This familiar expression indicates a division between those who offer biological explanations for some human behaviors and those who insist on environmental explanations. The root of the problem is a basic uncertainty about the causes of human physical and psychological traits. Some traits are obviously inherited in a biological sense, such as having a four-chambered heart or the ability to learn to talk. Such characteristics are said to belong to humans by nature, from a root word meaning birth. Other traits are not inherited, but are a result of environmental influences. A person can inherit a parent's hair color, but not his or her tattoo; and a person must learn the French language in order to speak it. Acquired traits are said to be due to nurture, which in this context indicates any influence other than biological inheritance.

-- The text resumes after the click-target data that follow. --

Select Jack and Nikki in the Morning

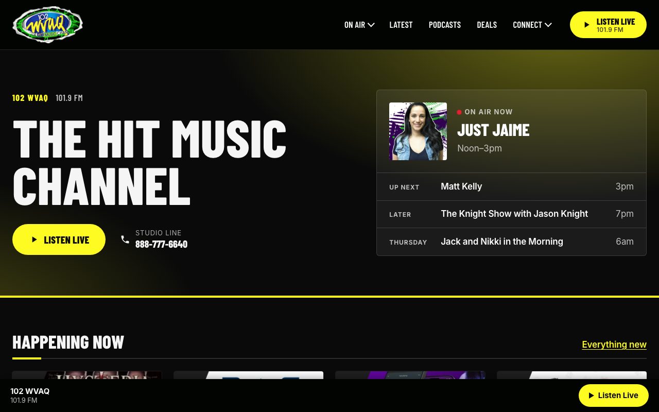(511, 242)
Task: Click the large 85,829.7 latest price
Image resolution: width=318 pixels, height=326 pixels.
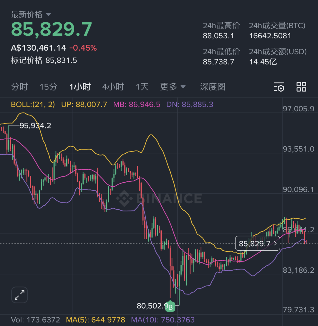Action: (52, 29)
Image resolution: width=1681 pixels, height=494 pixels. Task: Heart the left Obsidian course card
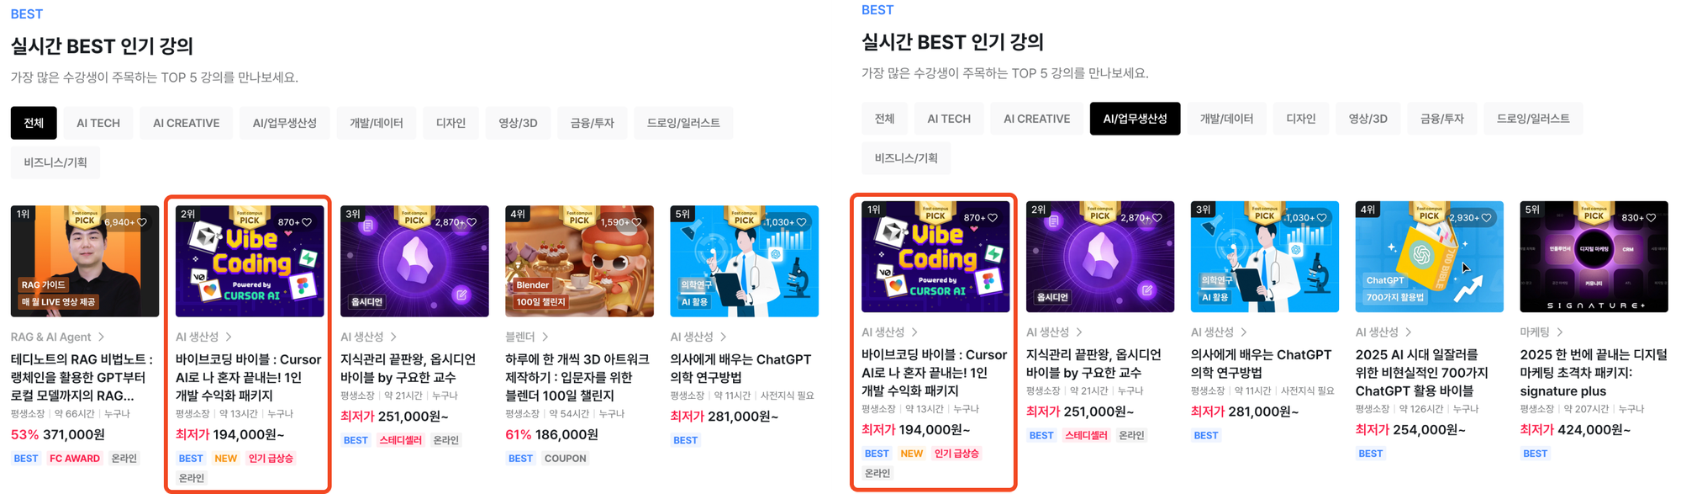click(472, 222)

Distinguishing in Specific Cases

In analyzing physical characteristics, it can be difficult to tease nature and nurture apart. Why is Steve eight inches taller than Ric? Perhaps this difference is only natural because Steve's parents are taller than Ric's parents. But the difference in stature could quite literally be due to nurture: Perhaps Ric was starved as an infant. Then again, it may be the result of both: Steve picks up five inches from his Mom and Dad, and another three at the dinner table. The problem is much more difficult when analyzing behavior because the range of possibilities is greater. Natural influences on behavior might be quite strong, so that culture plays only a marginal role. At the other extreme, it may be that human beings are born with almost no instincts or innate ideas. Perhaps the only significant influence on any person's behavior is the behavior of other persons, living and dead.

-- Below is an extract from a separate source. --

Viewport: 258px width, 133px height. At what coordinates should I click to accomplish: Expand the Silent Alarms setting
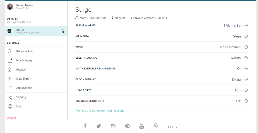[246, 26]
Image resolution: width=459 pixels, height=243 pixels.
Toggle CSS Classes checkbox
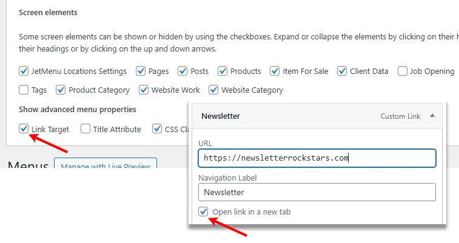coord(157,128)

This uncertainty regarding the relative weight of nature and nurture quickly becomes a controversy when discussing behaviors of greater significance. For example, suppose boys are more aggressive at play and girls more caring. One explanation is that society creates this gender difference by giving toy guns to boys and baby dolls to girls. It is possible, however, to argue the opposite: Because girls are already inclined toward motherhood, they receive the dolls they want; and because boys are more aggressive from birth, they select toys that look like weapons. This sort of question tends to divide scholars into hostile camps. Naturalist Edward O. Wilson has dubbed those who offer the second explanation hereditarians. Those who insist on the former, he calls nurturists.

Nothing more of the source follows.